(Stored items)
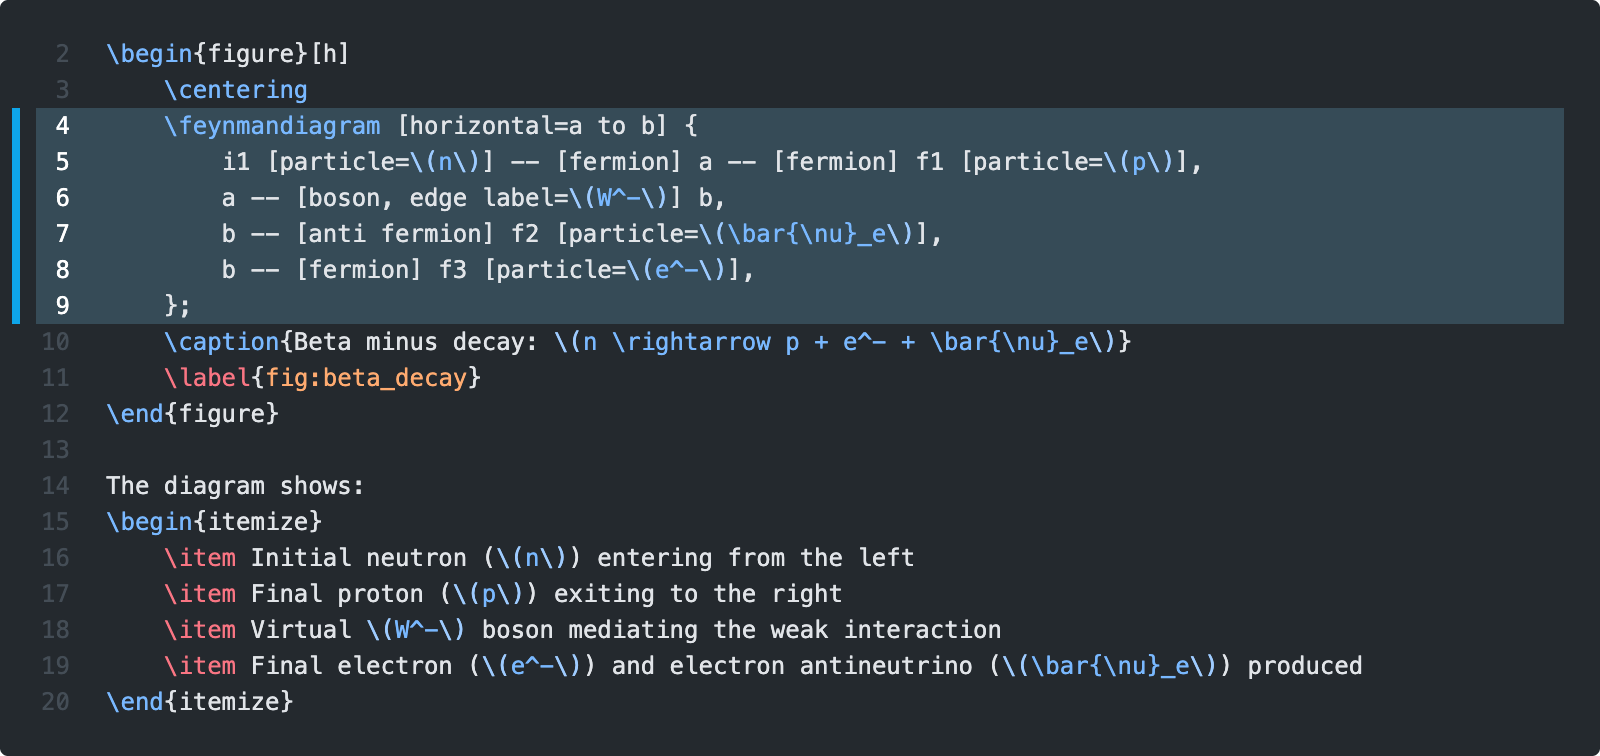Click the \caption command on line 10
The width and height of the screenshot is (1600, 756).
tap(222, 342)
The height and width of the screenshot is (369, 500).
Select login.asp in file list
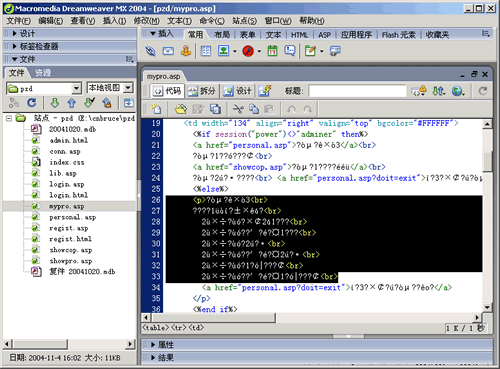click(x=67, y=184)
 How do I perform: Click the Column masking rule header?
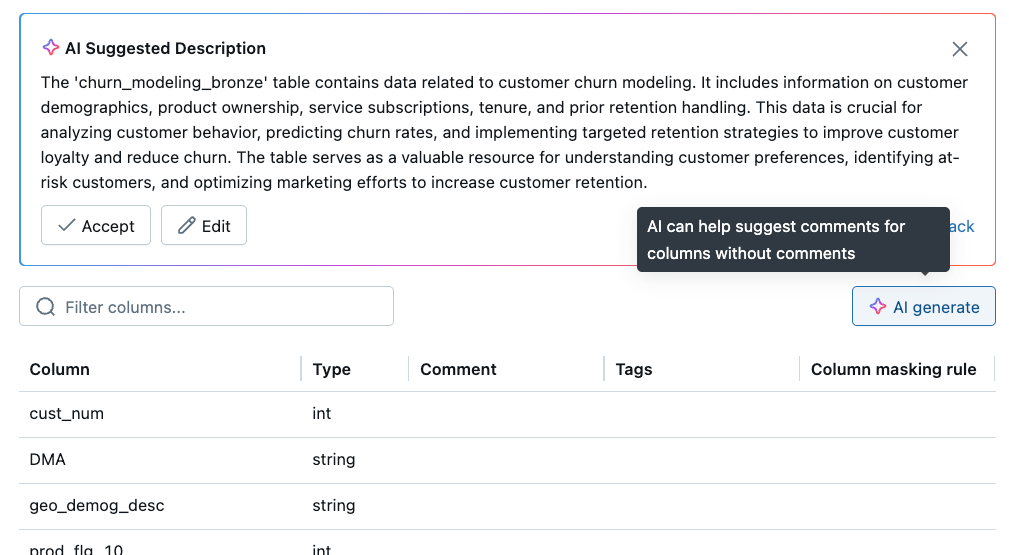893,369
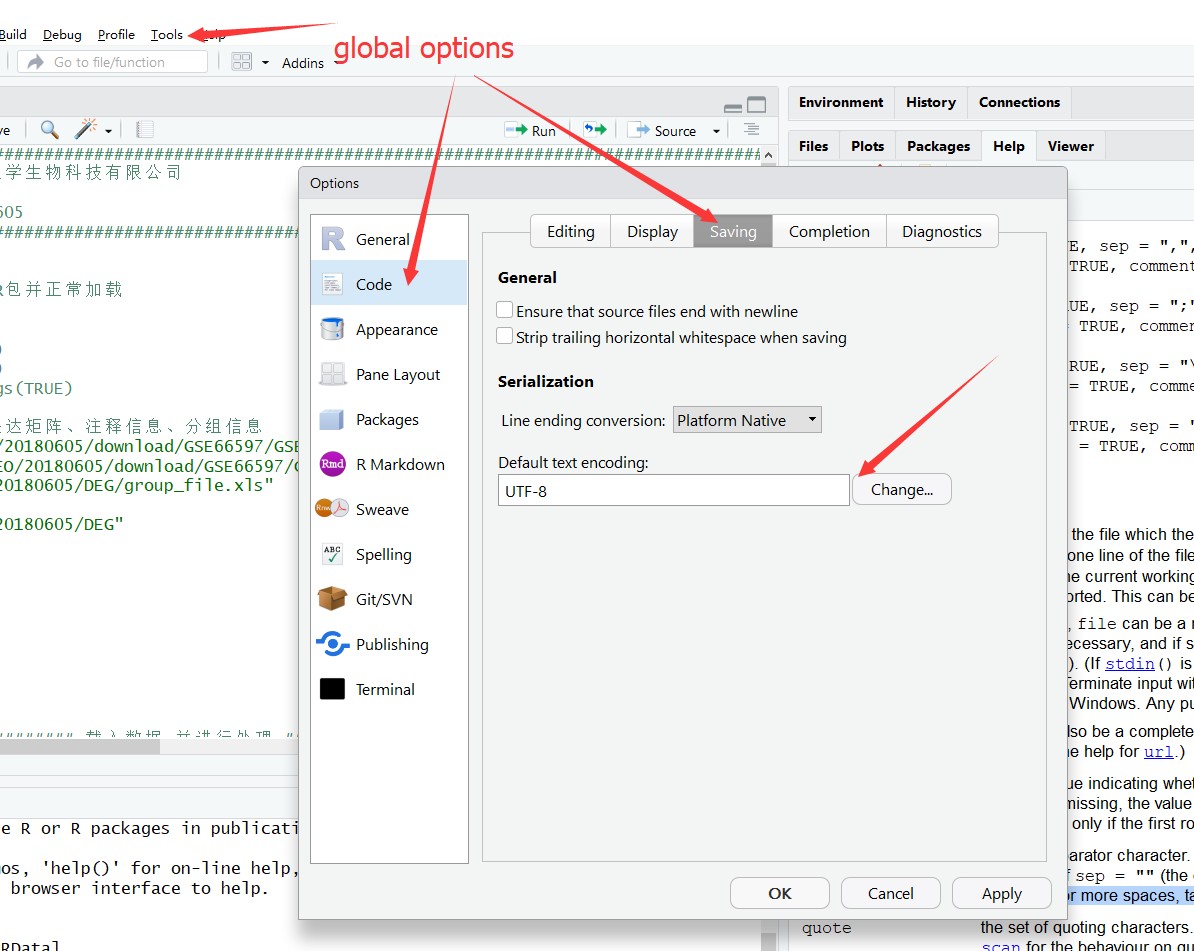Open Pane Layout options icon
1194x951 pixels.
(x=332, y=374)
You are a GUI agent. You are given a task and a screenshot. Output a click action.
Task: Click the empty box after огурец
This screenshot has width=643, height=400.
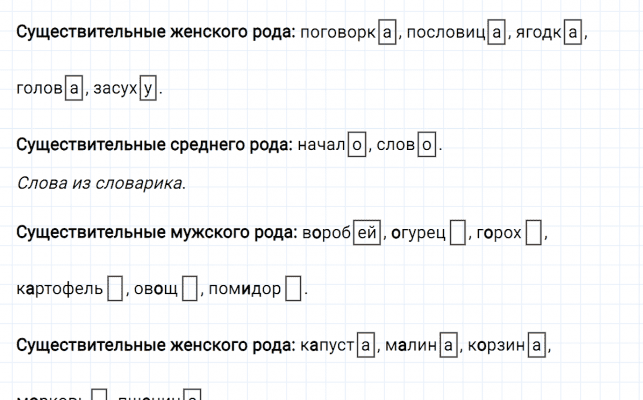[x=457, y=233]
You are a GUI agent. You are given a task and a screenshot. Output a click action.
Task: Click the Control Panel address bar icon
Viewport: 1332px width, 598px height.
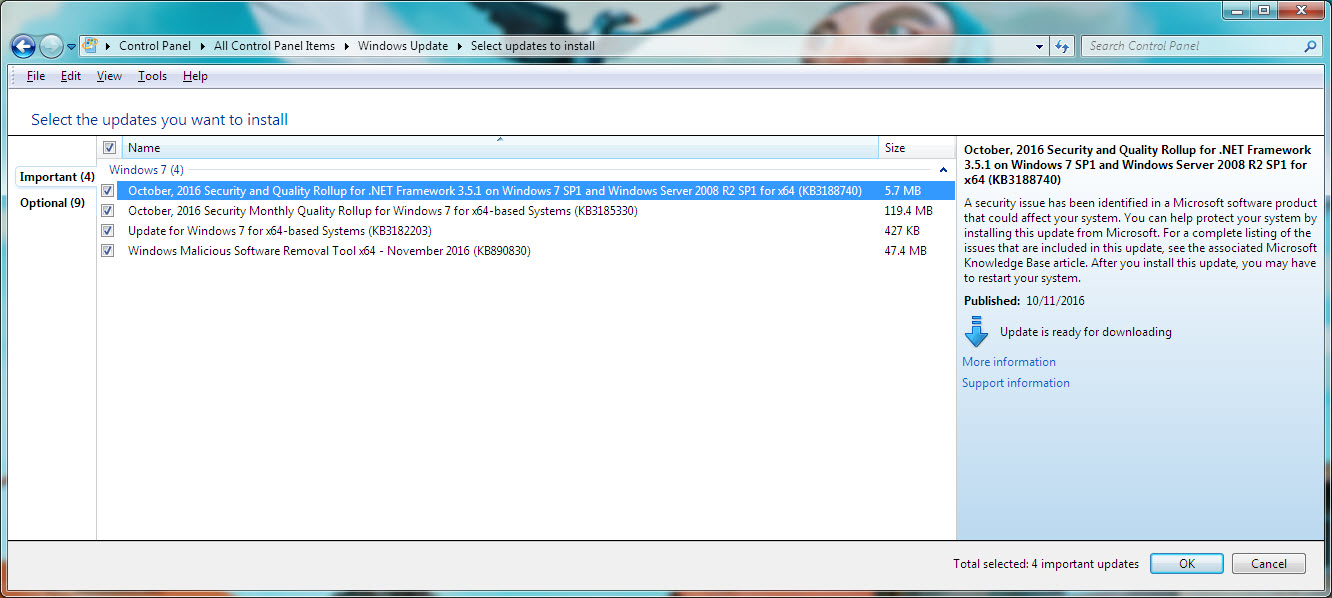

YOUR INSTRUCTIONS: Retype, please, exactly the lines that begin with the one containing "The height and" and end at the last line of the entries above, both included, leaving out pictures.

TASK RESPONSE:
The height and width of the screenshot is (369, 500).
Select login.asp in file list
click(x=67, y=184)
 How do I perform: Click the Column masking rule header?
893,369
Open Pane Layout options icon
1194x951 pixels.
(x=332, y=374)
You are a GUI agent. You are given a task and a screenshot. Output a click action.
Task: Click the empty box after огурец
This screenshot has width=643, height=400.
[x=457, y=233]
You are a GUI agent. You are given a task and a screenshot. Output a click action.
Task: Click the Control Panel address bar icon
Viewport: 1332px width, 598px height.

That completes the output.